Jacopo Sarto
- Born: 15 July 1990 (age 35) Zevio
- Height: 1.92 m (6 ft 4 in)
- Weight: 108 kg (17 st 0 lb; 238 lb)
- Notable relative: Leonardo Sarto (brother)

Rugby union career
- Position: Flanker

Youth career
- Petrarca

Senior career
- Years: Team / Apps / (Points)
- 2009−2011: Petrarca / 2 / (0)
- 2011−2012: San Gregorio / 18 / (0)
- 2012−2014: Petrarca / 38 / (30)
- 2014: → Benetton / 1 / (5)
- 2014–2018: Zebre / 57 / (20)
- 2018−2022: Colorno / 68 / (5)
- Correct as of 10 October 2017

International career
- Years: Team / Apps / (Points)
- Italy Under 20
- 2014: Emerging Italy / 3 / (0)
- 2016: Italy / 1 / (0)
- Correct as of 10 October 2017

= Jacopo Sarto =

Italy international rugby union player

Jacopo Sarto (born 15 July 1990) is a retired Italian rugby union player. His usual position was as a Flanker.

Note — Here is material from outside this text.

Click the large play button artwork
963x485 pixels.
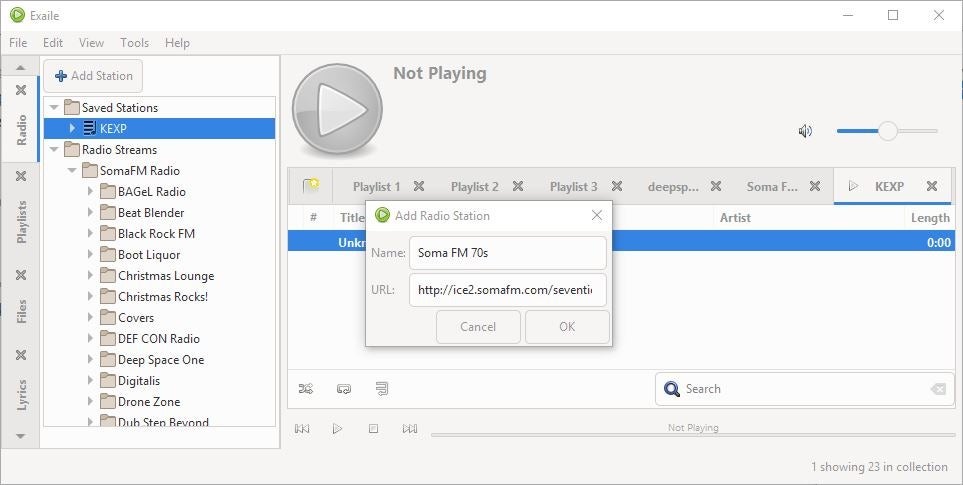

In 2014 he was named Permit Player for Benetton and from 2014 to 2018 he played for Zebre.
From 2018 to 2022 he played for Colorno in Top12.

After playing for Emerging Italy squad in 2014, in 2016 Sarto was named in the Italy squad. He represented Italy 3 times in official test matches.